As a result, districts came up with their own formulas, which is what the Volusia County School District did.
Hazel gave the example of a student who had a D and three F grades for the quarters of the school year. The average of those grades would become an F for that year, as the student’s grade would be rounded down.
With the new formula the state has suggested, and that the Board adopted, that same student would have a grade of .5, calculated by the semester. The grade would be rounded up, and the student would have a D for the year.
The task ahead for the school board is to determine when and how the new formula for EOC grades will be implemented.
According to attorney Stacey Manning, if the District made changes using the new formula retroactively, there would be negative consequences for students that could become unconstitutional. Legally, however, there would be no issue with implementing the formula with incoming seventh graders and phase in the new formula over five to seven years to get everyone on the same calculations.
Interim Superintendent Tim Egnor didn't want to phase in the formula. He wanted to implement the new one now.
“There is no reason, to my knowledge why we could not start this school year, applying this new standard to every student in the system," Egnor said. "We don’t need to phase it in.”
Board Attorney Ted Doran was concerned about having students from many different levels taking the same class while going through the system with two different formulas. Some students, like the example given by Hazel, would be negatively impacted as a result of the change.

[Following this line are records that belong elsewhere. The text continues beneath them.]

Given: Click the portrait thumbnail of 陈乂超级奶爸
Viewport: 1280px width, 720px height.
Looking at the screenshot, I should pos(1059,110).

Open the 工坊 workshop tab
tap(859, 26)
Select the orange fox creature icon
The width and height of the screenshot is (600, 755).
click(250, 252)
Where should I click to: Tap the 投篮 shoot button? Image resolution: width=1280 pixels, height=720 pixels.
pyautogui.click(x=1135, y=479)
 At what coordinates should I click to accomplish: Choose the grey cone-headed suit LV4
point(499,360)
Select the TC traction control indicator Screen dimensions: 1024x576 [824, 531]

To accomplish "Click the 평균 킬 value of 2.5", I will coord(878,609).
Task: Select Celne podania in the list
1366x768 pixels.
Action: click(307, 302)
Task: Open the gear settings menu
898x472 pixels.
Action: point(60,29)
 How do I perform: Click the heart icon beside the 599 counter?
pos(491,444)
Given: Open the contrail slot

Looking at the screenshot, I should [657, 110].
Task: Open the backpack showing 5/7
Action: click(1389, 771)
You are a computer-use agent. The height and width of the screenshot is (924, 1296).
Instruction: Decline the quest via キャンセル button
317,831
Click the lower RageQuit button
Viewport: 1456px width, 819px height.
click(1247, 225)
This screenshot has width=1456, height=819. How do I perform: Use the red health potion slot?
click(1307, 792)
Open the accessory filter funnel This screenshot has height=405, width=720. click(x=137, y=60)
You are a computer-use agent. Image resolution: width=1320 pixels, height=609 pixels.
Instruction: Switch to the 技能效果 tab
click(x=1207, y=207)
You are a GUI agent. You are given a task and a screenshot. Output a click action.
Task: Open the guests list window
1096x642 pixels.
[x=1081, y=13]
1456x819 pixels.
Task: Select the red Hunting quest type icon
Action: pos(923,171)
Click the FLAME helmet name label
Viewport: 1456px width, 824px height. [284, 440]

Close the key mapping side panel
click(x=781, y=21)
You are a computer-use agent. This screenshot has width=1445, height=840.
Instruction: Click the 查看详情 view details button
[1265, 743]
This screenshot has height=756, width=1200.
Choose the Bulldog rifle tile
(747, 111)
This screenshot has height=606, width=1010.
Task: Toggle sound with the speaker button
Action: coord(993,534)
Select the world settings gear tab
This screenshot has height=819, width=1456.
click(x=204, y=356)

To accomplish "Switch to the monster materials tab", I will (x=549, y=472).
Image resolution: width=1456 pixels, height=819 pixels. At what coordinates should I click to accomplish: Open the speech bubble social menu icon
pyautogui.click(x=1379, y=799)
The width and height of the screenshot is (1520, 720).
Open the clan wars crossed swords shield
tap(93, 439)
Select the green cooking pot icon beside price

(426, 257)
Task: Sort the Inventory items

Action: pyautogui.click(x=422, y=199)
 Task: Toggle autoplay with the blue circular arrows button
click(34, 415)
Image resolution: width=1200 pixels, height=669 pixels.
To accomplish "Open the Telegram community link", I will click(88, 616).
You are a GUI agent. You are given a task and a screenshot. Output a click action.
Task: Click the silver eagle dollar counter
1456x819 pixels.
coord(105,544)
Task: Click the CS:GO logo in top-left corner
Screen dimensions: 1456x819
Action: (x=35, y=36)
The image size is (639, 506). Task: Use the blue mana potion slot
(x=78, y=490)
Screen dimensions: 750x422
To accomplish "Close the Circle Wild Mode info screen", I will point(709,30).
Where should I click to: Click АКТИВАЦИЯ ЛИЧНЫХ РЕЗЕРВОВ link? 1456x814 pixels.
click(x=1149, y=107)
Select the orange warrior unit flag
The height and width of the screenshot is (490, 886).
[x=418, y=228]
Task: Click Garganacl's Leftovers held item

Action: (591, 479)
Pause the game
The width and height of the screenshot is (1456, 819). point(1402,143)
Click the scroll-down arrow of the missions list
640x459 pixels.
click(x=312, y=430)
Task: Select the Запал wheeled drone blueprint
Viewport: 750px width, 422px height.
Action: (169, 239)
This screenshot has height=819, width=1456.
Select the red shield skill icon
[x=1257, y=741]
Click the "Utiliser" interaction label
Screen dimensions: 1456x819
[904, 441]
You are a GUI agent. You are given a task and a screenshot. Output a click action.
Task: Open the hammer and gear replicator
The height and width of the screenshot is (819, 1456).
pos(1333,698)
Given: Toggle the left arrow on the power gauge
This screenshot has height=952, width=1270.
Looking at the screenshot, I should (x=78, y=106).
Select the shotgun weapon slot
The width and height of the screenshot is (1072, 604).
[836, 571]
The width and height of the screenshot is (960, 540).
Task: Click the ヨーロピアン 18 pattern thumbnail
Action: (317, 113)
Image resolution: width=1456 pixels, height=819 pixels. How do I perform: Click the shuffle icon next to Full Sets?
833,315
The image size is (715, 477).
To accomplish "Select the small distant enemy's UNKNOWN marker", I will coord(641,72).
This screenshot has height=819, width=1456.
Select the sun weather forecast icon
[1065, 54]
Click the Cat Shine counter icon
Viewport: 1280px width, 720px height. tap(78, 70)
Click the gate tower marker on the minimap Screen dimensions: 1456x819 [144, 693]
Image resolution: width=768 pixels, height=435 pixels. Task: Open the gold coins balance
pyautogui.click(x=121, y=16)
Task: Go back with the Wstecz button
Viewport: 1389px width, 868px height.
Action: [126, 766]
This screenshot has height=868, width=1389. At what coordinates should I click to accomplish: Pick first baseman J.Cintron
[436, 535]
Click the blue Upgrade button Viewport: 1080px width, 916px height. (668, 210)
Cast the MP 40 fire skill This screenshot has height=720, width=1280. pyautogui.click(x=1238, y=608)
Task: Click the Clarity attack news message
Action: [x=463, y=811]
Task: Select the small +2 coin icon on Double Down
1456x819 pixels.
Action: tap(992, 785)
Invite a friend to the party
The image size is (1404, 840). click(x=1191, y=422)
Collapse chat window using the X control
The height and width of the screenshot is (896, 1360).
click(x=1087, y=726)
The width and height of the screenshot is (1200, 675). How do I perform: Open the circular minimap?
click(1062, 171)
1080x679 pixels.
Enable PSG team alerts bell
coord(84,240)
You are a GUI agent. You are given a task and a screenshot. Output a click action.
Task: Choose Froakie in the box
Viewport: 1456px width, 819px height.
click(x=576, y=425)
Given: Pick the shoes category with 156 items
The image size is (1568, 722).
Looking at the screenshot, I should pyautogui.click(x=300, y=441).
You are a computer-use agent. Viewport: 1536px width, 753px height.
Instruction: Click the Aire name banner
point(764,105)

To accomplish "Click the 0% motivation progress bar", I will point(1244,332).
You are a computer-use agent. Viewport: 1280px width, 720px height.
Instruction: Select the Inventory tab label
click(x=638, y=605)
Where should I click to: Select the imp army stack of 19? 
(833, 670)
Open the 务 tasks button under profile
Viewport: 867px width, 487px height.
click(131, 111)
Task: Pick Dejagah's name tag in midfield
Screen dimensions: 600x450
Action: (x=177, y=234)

Board member Ruben Colon wanted the School District to gather information from other districts to know how they are handling the implementations. Colon also said he researched various institutions of higher learning to find out how they handle transcripts from different school districts.
Egnor said there is a huge range of how other districts have handled the previous formulas, and therefore, there is not a solid comparison of what other districts have done.
Colon suggested a workshop to further discuss the issue. Board members Ida Wright and Jamie Haynes concurred that additional discussion and information needs to be gained before voting.
Egnor said that the administration can create multiple examples of scenarios for the Board to view and discuss the pros and cons of each to pick the most appropriate and fair impact on students. Egnor also talked about the need for Manning and Doran to address any legal issues that could result from the various options of implementation.
“I am very proud of a Volusia diploma," Board member Linda Cuthbert said. "We have to make sure that our diplomas reflect the proficiencies of what a student has earned."
Chairman Carl Persis said that the only state recommendation was to go with calculating grades by semester.
The discussion was tabled with a plan for a workshop on the morning on July 22 to further discuss how and when the formula change for the 2019-2020 school year would happen and to whom it would be applied.
The Board is slated to take action on the new formula at the regular July 22 meeting later that day.